Si queremos profundizar en la naturaleza de una enfermedad que se presente, tenemos que aprender a introducirnos en la naturaleza viva que circula en el interior de un ser humano.

Pero eso es magia !? .... muchos podrían pensarlo. Bien sabemos que no. Hay formas de poder diagnosticar, con mayor o menor exactitud, el estado de la circulación de la energía que recorre nuestro cuerpo (nuestro ser), o por lo menos detectar cuáles están funcionando mal.

Existe un famoso y antigüo método por el cual se puede diagnosticar a través de la inspección del vientre o prestando atención a ciertas zonas ubicadas en la parte ventral del cuerpo llamadas puntos de alarma (de los canales de energía), a través de la oreja (auriculoterapia), de la mano (reflexología de manos), del pie y otros microsistemas que nos proporciona la Naturaleza. Esto nos permite llegar al conocimiento de la incorrecta circulación de la energía de vida, detectando desequilibrios que nos conducen a dolores o patologías.

La pulsología es un método a través del cual se detectan las condiciones patológicas de los meridianos de energía mediante el tacto, la palpación, la toma del pulso en diversos lugares del cuerpo humano.

En la antigüedad se acostumbraba a diagnosticar a través de los dedos del digitopuntor, buscando y tocando la arteria del paciente y examinando allí las manifestaciones del pulso con el fin de conocer datos que nos indiquen las condiciones de estos meridianos.

Los pulsos que se inspeccionaban se ubicaban en la cabeza (arteria carótida), en las manos (arteria radial) y en los pies (arteria dorsal del pie).

Con el correr del tiempo la zona donde más comunmente se toma el pulso se localiza en la arteria radial, o sea cerca de las manos. A esta zona se la conoce como Cunkou.

Como se ilustra en la foto, cuando el Prof. Ernesto Iraola realiza el curso en la Universidad de Medicina Tradicional China en Shandong, Jinan, China, en el año 2009, tuvo la oportunidad de corroborar sus estudios a través de la última tecnología combinada con esta técnica milenaria.

El examen a través de los pulsos requiere un entrenamiento muy exhaustivo, tiempo y el don de la sensibilidad.
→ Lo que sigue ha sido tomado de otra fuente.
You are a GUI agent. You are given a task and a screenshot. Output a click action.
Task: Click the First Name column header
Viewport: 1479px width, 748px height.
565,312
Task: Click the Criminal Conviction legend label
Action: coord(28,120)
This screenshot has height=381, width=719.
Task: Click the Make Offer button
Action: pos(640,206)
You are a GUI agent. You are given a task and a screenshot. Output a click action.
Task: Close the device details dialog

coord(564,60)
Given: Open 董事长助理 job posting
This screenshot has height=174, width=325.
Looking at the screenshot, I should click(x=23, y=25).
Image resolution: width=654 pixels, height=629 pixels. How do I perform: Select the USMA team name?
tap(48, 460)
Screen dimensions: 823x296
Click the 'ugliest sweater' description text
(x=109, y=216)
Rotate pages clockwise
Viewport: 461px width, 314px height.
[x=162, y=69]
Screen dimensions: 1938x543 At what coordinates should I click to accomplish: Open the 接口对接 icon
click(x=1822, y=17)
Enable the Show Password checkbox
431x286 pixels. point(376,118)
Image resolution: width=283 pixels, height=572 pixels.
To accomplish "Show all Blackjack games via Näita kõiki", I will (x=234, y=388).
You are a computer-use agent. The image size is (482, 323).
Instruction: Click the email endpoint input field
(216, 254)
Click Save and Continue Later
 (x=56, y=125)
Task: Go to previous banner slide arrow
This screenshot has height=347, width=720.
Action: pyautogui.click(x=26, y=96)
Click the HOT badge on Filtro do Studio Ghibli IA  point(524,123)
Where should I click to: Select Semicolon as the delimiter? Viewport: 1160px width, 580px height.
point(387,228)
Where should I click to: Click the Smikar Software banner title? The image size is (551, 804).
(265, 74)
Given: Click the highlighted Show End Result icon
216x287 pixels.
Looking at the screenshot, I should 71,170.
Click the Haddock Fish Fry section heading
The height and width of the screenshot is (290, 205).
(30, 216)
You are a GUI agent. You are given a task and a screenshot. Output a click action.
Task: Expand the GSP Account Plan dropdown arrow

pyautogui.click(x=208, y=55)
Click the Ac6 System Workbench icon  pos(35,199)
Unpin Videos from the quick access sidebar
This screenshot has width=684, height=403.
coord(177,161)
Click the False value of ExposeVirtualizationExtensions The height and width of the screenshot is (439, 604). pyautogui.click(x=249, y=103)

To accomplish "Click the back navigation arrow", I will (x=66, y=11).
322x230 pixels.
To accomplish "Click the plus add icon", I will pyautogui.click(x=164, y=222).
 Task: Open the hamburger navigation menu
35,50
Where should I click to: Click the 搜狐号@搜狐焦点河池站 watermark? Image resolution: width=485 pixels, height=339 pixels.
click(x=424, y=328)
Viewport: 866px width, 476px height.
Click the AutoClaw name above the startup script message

Si bien constituye una característica importante en la Medicina Tradicional China, alcanza una complejidad tal que lo asemejan a un arte.

En los textos existentes hay un trabajo que data de siglos en intentar clasificar los pulsos básicos con sus correspondientes desarmonías. Se citan entre 24 a 30 distintos tipos de pulsos. En la actualidad se realiza en análisis a través de 28 manifestaciones diferentes.

Es asombroso las respuestas que encuentran mis alumnos al dominar esta técnica.